Agreed, nor is it an expose of "the horrors of the Belgian Congo." Conrad's audience would for the most part have already known about this. This really comes through watching Apocalypse Now, which has very little to do with racism and colonialism, but translates the themes of Heart of Darkness to film in a different context. Just as Conrad's readers were already aware of the brutality of the Congo, so were Coppola's viewers already knowledgeable about the atrocities and destruction of the Vietnam War.

this

it's just pretentious as fuck, read it for what it is (a generic short story without a particular meaning)

It has exactly the perfect amount of anti-racist sentiment, which is some but very little. The book is not about "wah the plight of the poor indigenous Africans," but it is an aspect of the book.

r u fkn rtrdd

Neither.

It's realist

this website has taken an absolute nosedive. which is astonishing, considering it was already shit.

I didn't understand this book until I read Nick Land. The philosophical depth to this book is far beyond what anyone in this thread thinks.

Conrad lived in England.

>But Kurtz obviously didn't feel at home in Africa either,
He obviously felt more at home than at home there, he wanted to stay in Africa. This casts Africans in a bad light.
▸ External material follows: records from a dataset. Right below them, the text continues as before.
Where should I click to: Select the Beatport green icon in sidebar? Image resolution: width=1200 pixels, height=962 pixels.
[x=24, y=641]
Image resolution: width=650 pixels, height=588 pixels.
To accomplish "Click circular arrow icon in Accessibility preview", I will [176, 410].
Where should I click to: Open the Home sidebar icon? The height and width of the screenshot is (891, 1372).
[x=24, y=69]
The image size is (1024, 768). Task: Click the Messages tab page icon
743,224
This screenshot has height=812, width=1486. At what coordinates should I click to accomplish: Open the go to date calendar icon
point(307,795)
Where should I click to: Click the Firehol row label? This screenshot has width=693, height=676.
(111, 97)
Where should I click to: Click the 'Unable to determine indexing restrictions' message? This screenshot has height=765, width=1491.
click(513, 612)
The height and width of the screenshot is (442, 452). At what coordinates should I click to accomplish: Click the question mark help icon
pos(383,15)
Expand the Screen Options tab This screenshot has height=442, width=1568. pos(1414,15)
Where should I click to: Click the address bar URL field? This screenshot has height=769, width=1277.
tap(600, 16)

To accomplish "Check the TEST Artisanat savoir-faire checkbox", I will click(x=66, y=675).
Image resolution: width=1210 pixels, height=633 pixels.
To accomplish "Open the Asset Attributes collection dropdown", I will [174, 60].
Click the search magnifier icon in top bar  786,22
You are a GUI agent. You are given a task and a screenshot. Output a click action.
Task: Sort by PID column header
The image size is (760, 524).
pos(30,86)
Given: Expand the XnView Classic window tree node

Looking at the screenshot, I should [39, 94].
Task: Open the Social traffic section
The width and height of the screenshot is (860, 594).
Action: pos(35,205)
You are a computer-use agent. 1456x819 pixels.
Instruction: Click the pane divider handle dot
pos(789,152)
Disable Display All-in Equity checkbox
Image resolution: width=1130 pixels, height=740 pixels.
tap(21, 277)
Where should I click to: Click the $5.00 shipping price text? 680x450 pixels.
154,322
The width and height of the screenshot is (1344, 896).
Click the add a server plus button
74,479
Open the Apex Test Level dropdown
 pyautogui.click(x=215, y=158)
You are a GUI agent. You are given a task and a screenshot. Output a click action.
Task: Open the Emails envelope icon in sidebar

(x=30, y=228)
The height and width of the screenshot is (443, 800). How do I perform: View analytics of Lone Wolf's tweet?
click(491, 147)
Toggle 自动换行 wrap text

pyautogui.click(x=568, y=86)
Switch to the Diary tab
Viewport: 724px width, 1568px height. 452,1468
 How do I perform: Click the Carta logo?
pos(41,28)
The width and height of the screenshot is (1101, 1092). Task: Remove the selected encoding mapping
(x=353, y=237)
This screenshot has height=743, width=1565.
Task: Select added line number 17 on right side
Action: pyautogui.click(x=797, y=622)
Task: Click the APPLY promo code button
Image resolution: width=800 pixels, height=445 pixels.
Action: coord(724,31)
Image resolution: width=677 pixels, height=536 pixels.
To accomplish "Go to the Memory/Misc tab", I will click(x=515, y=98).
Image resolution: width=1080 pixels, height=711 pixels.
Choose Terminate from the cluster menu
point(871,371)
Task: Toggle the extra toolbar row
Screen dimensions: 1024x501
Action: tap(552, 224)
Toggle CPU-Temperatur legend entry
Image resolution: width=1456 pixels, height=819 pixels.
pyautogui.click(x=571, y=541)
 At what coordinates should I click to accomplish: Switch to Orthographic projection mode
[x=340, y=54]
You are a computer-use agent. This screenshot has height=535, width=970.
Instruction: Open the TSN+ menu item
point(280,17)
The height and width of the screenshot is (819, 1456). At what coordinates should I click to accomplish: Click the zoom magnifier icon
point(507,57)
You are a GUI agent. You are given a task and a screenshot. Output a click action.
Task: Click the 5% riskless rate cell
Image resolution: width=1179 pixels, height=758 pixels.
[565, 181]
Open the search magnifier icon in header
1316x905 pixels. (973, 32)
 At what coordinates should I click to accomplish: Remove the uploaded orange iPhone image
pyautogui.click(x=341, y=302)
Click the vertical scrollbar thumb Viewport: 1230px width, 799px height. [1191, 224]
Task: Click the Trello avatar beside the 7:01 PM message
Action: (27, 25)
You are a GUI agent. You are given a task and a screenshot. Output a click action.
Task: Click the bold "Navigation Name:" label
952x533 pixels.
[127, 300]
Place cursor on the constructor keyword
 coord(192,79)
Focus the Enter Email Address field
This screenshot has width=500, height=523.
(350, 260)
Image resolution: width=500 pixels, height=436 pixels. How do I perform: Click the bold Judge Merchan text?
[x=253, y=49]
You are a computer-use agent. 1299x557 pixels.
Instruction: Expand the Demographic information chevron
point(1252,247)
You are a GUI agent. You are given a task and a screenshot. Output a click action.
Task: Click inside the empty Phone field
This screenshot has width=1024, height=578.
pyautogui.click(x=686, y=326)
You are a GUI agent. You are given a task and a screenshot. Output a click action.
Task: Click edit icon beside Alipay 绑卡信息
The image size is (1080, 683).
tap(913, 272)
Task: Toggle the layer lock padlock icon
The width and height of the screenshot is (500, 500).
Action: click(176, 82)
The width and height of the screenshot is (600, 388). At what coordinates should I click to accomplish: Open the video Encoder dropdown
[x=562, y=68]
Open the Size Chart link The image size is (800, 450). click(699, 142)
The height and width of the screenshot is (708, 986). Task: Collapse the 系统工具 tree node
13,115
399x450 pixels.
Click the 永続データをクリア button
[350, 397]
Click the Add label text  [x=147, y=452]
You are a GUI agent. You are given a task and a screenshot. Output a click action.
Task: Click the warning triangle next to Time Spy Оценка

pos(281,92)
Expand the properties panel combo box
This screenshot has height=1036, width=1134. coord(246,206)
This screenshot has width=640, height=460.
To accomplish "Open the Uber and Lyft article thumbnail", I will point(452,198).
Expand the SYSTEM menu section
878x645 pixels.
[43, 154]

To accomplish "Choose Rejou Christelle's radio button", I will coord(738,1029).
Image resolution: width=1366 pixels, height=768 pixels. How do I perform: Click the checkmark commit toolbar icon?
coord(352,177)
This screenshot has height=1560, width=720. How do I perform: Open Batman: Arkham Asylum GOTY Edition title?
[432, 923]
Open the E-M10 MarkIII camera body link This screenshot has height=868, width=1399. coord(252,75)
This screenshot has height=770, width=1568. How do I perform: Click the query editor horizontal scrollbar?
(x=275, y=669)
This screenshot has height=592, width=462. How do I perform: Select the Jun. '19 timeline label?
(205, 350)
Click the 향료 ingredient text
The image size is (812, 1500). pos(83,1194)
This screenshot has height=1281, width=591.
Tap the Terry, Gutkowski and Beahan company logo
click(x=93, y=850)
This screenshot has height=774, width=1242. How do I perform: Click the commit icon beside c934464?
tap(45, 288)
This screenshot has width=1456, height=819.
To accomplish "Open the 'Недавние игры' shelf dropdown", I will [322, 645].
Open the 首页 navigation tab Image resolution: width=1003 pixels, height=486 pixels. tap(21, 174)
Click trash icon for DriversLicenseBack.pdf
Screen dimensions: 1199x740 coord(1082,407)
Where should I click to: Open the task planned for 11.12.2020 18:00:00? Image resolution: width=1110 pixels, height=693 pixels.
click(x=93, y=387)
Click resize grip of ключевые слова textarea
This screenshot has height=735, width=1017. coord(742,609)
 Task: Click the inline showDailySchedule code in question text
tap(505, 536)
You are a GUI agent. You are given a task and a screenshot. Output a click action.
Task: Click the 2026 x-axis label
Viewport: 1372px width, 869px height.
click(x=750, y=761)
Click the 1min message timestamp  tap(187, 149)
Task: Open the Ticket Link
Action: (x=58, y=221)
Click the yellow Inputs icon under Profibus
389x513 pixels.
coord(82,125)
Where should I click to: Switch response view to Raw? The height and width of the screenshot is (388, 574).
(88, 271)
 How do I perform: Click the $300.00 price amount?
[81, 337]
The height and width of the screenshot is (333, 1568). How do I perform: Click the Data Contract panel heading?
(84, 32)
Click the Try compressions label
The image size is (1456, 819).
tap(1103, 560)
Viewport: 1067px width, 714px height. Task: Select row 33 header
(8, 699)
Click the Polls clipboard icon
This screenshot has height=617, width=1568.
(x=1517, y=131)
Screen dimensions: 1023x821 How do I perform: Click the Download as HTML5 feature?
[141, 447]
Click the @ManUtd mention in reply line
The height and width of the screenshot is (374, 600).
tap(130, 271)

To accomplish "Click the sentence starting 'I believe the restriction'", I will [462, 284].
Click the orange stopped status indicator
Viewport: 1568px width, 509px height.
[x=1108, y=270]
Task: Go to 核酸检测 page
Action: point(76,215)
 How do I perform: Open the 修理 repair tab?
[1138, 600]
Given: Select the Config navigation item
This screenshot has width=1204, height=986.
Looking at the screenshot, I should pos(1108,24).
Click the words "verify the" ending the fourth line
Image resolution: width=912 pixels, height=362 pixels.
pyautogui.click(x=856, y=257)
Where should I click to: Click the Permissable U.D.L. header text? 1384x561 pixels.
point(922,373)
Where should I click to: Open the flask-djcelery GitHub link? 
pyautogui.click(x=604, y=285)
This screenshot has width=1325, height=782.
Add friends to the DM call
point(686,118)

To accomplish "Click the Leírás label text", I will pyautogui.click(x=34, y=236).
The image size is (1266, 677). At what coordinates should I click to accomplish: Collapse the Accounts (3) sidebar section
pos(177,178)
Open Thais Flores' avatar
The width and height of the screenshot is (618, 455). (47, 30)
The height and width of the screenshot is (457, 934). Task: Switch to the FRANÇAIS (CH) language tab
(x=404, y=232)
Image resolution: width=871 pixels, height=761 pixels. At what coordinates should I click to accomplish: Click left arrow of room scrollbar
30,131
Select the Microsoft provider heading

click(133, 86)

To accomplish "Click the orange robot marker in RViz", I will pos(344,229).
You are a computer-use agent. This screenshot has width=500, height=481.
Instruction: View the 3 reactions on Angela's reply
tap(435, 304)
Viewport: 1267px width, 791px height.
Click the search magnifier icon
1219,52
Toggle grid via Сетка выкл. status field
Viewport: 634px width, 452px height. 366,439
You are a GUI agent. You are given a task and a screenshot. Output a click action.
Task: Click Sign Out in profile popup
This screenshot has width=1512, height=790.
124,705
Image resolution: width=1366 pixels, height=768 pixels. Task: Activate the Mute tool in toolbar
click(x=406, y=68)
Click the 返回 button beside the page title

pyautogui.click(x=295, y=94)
He was Polish, living in England. Pretty impressive writing for a guy whose English wasn't his first language.

Colonialism did more harm than good.

Shut the fuck up you tone deaf faggot

no vic II is a fictional universe where the industrial revolution was carried by a massive demand of cheap liquor.

Just like in real life then

On the Colonizers maybe.

Apocalypse Now is better.

Yeah, those dang colonising colonialists just peacefully exploiting the native population, politely treating horribly, and raping Africa of her resources. I guess that since they're whites it's okay.

Get the fuck out you illiterate gronk cunt

*blocks your path*

The conquered have no rights. The west gave them to them anyway, out of decency and with great pain.

Jesus Christ that is some global manifest destiny you have there, /pol/.

I mean to be fair we gave them about a 4000 year head start to develop and exploit those resources for themselves.

Say what you want about not being able to domesticate the animals there, just breed it into them, for fuck's sake, you've got thousands of years to work with, have some foresight, plant the tree for the shade, and so on.